We are testing create volume from image and attaching a volume to an
instance under the following networking error scenarios:

  - No errors
  - All paths have 10% incoming packets dropped
  - All paths have 20% incoming packets dropped
  - All paths have 100% incoming packets dropped
  - Half the paths have 20% incoming packets dropped
  - The other half of the paths have 20% incoming packets dropped
  - Half the paths have 100% incoming packets dropped
  - The other half of the paths have 100% incoming packets dropped

There are single execution versions as well as 10 consecutive operations
variants.

Since these are big changes I'm sure we would all feel a lot more
confident to merge them if storage vendors would run the new tests to
confirm that there are no issues with their backends.

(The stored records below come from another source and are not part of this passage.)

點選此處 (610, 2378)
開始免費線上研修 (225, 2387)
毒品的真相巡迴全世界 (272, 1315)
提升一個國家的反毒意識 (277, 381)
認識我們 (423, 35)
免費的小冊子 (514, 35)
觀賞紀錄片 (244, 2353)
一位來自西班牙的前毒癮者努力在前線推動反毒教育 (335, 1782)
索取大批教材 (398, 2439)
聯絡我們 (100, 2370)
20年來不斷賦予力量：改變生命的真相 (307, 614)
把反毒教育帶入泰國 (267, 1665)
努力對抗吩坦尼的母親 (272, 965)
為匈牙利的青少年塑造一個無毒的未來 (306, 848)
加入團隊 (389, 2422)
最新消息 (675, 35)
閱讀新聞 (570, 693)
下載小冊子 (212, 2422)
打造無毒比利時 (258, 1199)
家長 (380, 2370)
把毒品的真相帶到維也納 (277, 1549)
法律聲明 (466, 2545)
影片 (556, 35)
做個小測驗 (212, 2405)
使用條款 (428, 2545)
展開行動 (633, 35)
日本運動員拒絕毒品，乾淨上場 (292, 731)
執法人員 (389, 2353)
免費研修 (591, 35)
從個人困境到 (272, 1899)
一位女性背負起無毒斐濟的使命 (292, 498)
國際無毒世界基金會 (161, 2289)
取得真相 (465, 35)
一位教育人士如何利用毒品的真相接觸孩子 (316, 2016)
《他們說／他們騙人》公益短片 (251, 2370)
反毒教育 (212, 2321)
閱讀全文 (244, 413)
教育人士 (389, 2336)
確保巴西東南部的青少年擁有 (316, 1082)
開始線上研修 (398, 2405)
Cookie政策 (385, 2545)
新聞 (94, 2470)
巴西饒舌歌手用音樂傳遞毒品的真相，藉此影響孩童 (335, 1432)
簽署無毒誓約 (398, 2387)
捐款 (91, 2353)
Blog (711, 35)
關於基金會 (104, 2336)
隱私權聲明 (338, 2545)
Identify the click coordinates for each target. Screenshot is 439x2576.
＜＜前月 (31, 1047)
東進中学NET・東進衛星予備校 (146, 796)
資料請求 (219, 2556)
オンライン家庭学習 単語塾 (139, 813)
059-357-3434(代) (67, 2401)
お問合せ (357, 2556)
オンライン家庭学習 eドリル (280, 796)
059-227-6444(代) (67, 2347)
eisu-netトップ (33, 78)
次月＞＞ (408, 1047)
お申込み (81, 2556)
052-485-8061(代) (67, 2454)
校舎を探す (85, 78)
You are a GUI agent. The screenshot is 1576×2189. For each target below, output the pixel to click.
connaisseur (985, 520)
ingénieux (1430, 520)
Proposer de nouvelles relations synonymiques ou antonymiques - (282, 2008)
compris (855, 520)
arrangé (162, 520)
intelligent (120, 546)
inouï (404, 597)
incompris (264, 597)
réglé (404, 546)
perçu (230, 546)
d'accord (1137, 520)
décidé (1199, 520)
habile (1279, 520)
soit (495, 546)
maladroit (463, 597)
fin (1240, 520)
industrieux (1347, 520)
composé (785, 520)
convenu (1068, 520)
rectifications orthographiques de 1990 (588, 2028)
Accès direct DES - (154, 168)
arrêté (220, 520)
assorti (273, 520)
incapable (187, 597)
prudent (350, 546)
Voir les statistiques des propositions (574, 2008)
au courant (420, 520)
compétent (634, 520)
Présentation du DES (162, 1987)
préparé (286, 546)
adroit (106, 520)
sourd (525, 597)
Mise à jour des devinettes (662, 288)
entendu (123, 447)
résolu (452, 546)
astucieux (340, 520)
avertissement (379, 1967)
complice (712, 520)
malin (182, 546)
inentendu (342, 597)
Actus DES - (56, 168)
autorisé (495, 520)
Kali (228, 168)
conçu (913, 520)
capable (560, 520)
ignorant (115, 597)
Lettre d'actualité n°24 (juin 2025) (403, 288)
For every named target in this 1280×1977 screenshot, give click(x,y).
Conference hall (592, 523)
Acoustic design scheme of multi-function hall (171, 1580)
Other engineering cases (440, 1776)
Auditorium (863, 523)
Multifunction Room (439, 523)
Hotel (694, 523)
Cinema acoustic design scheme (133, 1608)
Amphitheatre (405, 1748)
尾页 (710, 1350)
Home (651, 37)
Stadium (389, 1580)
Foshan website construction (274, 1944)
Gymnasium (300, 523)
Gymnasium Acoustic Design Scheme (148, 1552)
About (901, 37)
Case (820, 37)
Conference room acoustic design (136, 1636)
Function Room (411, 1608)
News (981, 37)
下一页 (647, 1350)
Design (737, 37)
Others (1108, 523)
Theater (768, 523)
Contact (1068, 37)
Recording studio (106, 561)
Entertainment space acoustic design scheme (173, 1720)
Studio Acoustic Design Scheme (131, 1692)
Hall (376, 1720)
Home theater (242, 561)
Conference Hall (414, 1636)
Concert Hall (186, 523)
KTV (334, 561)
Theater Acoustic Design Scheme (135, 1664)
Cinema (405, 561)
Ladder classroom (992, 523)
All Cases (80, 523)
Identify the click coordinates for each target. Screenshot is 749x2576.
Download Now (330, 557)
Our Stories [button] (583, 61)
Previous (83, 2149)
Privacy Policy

Unfortunately to fully test the solution you may need to build the
latest Open-iSCSI package and install it in the system, then you can
just use an all-in-one DevStack with a couple of changes in the local.conf:

enable_service tempest

CINDER_REPO=https://review.openstack.org/p/openstack/cinder
CINDER_BRANCH=refs/changes/45/469445/1

LIBS_FROM_GIT=os-brick

OS_BRICK_REPO=https://review.openstack.org/p/openstack/os-brick
OS_BRICK_BRANCH=refs/changes/94/455394/11

[[post-config|$CINDER_CONF]]
[multipath-backend]
use_multipath_for_image_xfer=true

[[post-config|$NOVA_CONF]]
[libvirt]
volume_use_multipath = True

[[post-config|$KEYSTONE_CONF]]
[token]
expiration = 14400

[[test-config|$TEMPEST_CONFIG]]
[volume-feature-enabled]
multipath = True
[volume]
build_interval = 10
multipath_type = $MULTIPATH_VOLUME_TYPE
backend_protocol_tcp_port = 3260
multipath_backend_addresses = $STORAGE_BACKEND_IP1,$STORAGE_BACKEND_IP2

Multinode configurations are also supported using SSH with use/password or
private key to introduce the errors or check that the systems didn't leave any
leftovers, the tests can also run a cleanup command between tests, etc., but
that's beyond the scope of this email.

Then you can run them all from /opt/stack/tempest with:

  $ cd /opt/stack/tempest
  $ OS_TEST_TIMEOUT=7200 ostestr -r 
cinder.tests.tempest.scenario.test_multipath.*

But I would recommend first running the simplest one without errors and
manually checking that the multipath is being created.

  $ ostestr -n 
cinder.tests.tempest.scenario.test_multipath.TestMultipath.test_create_volume_with_errors_1

Then doing the same with one with errors and verify the presence of the
filters in iptables and that the packet drop for those filters is non zero:

  $ ostestr -n 
cinder.tests.tempest.scenario.test_multipath.TestMultipath.test_create_volume_with_errors_2
  $ sudo iptables -nvL INPUT

Then doing the same with a